## Set problem
Please reproduce the listing, beginning at its first line and stopping after the line that contains "click(1335, 213)". Leave the pictures out of your copy.

## Provided records
-*-
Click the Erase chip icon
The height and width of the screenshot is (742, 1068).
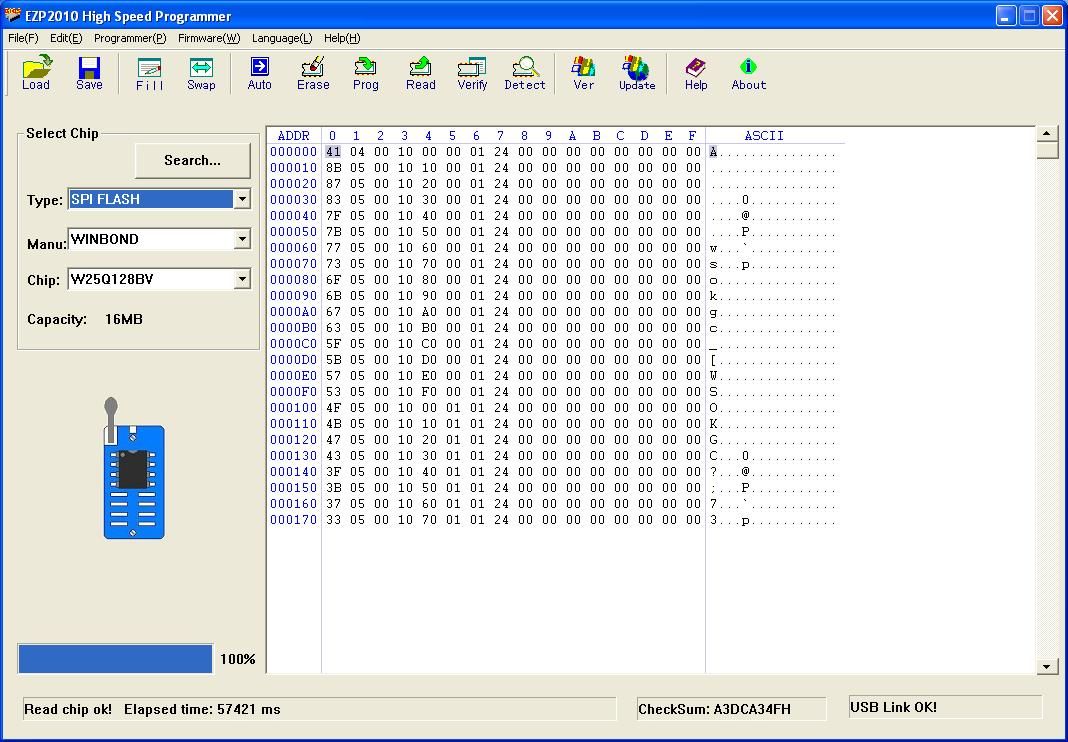[x=313, y=73]
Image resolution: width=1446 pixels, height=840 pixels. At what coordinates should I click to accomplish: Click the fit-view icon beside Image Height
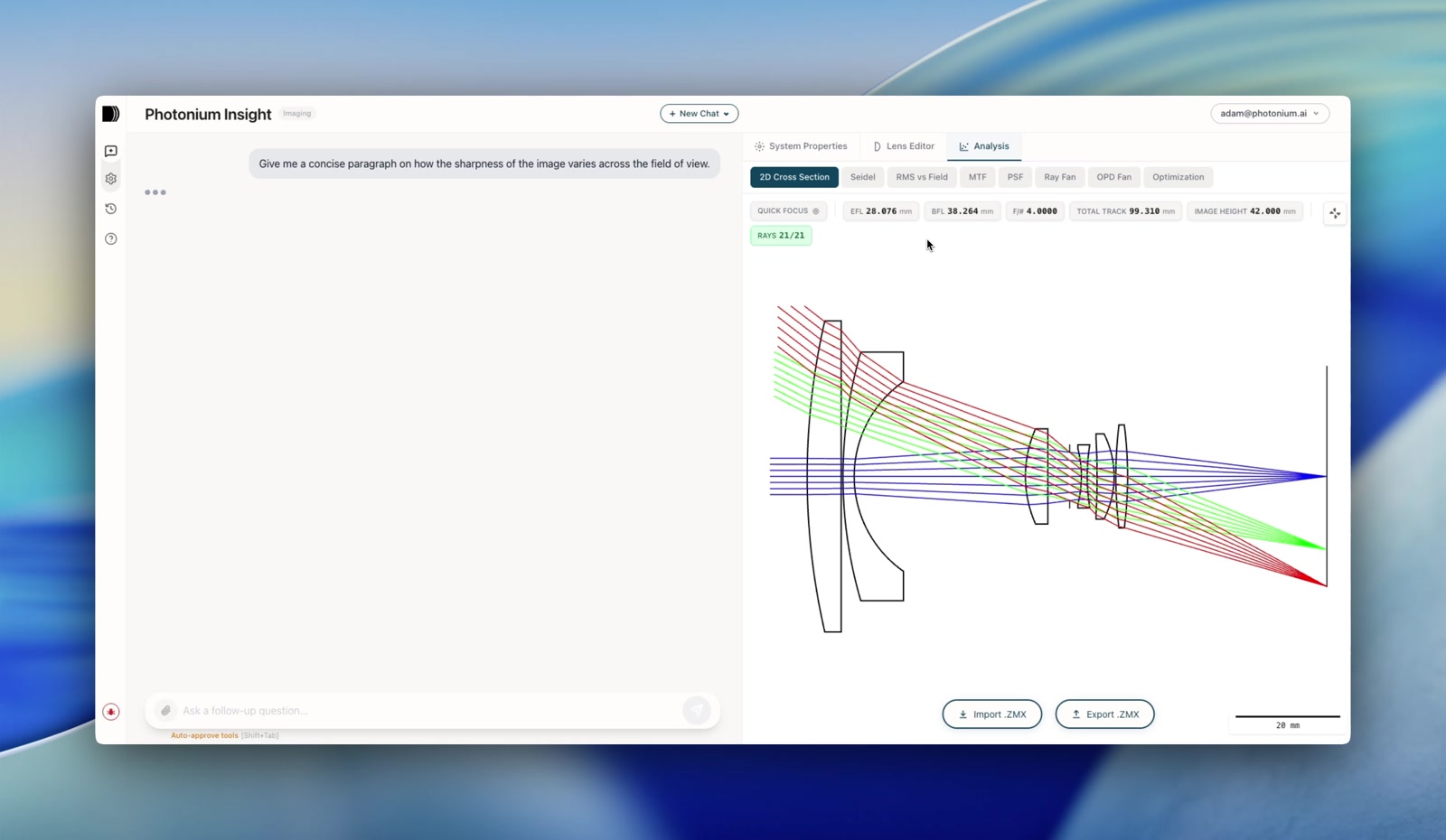click(1335, 213)
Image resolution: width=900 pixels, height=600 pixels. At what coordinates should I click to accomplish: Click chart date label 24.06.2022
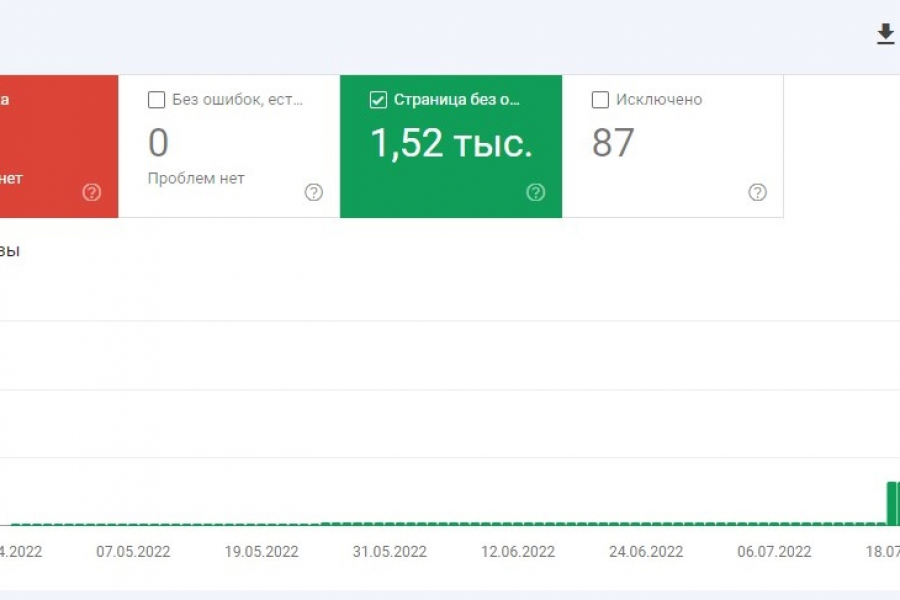point(646,552)
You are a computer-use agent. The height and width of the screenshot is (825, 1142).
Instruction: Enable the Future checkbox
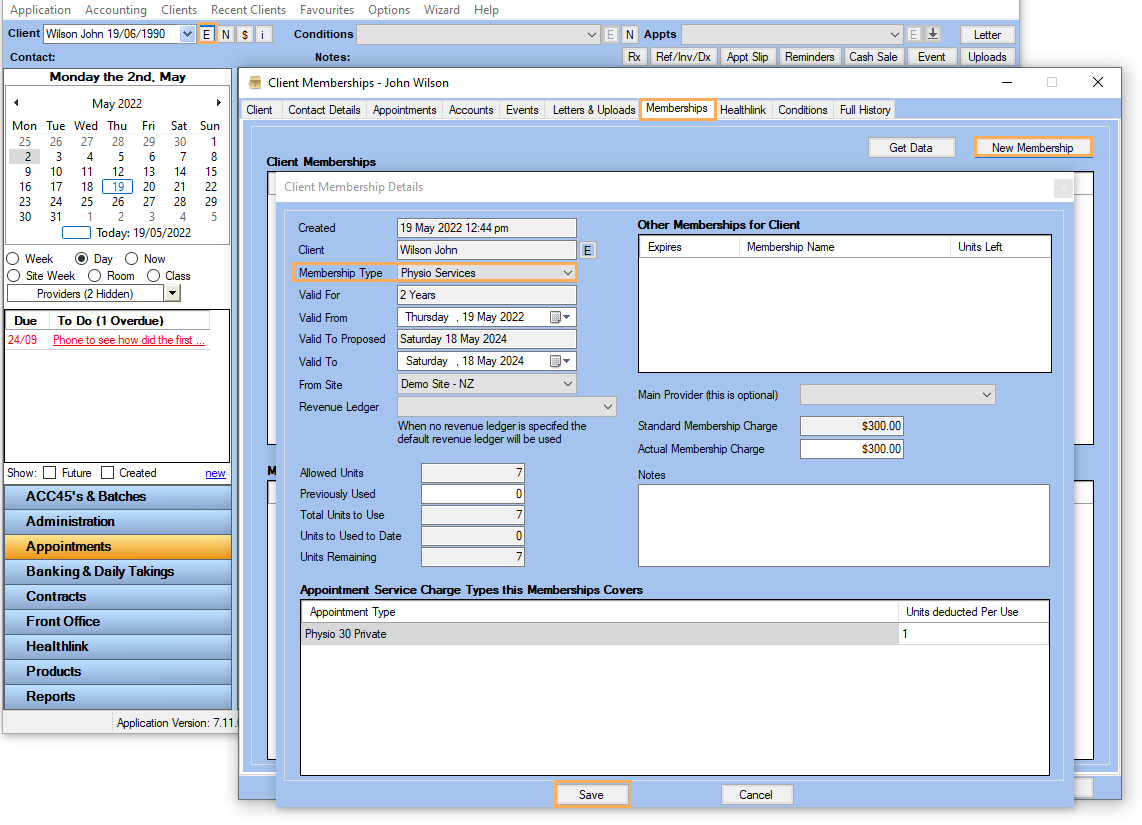[x=49, y=473]

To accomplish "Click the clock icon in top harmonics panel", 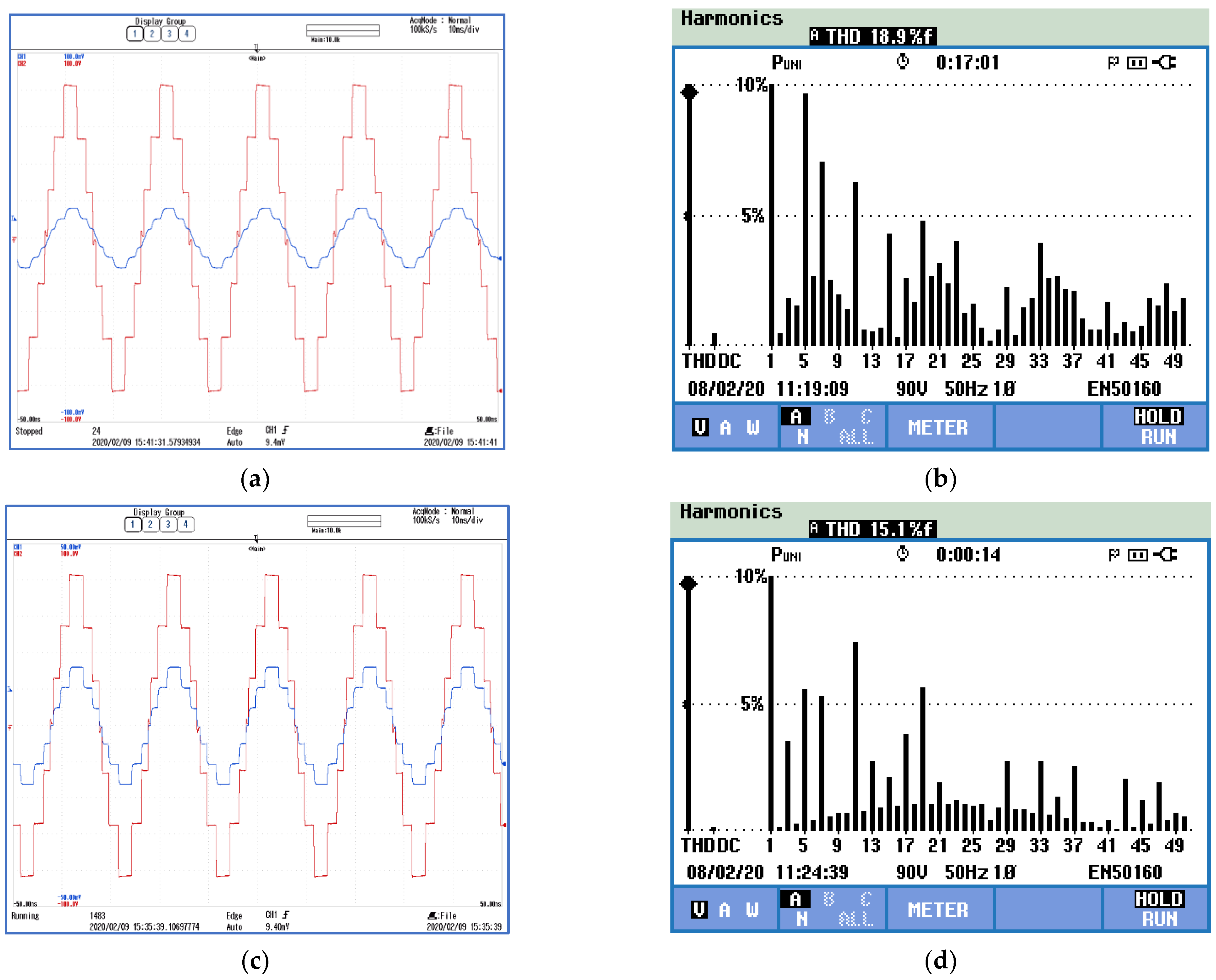I will [x=903, y=62].
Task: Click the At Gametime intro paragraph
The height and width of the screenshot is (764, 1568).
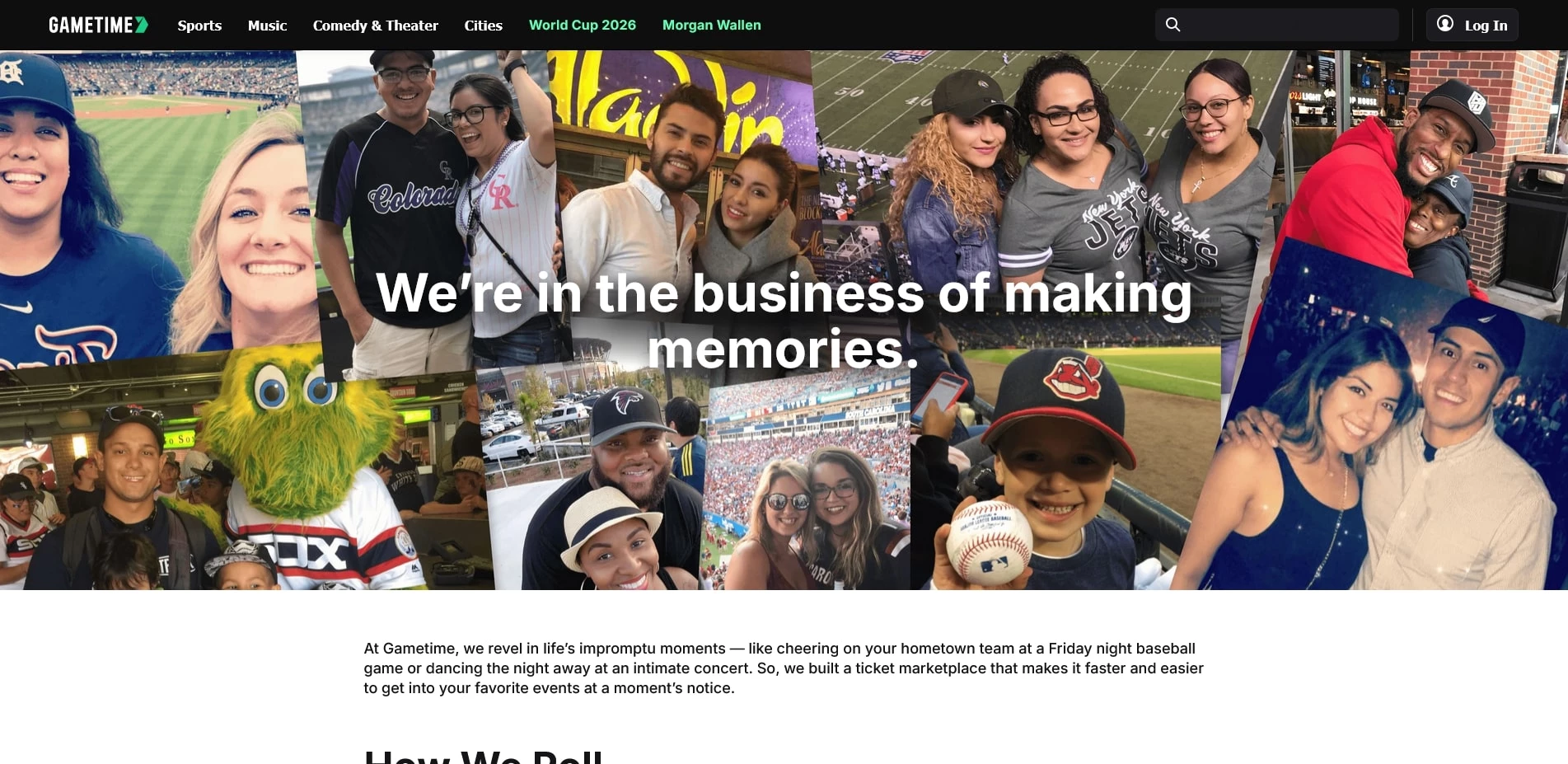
-*-
## Task output
Click the Erase chip icon
The height and width of the screenshot is (742, 1068).
[x=313, y=73]
Image resolution: width=1446 pixels, height=840 pixels. At what coordinates should I click to accomplish: Click the fit-view icon beside Image Height
click(1335, 213)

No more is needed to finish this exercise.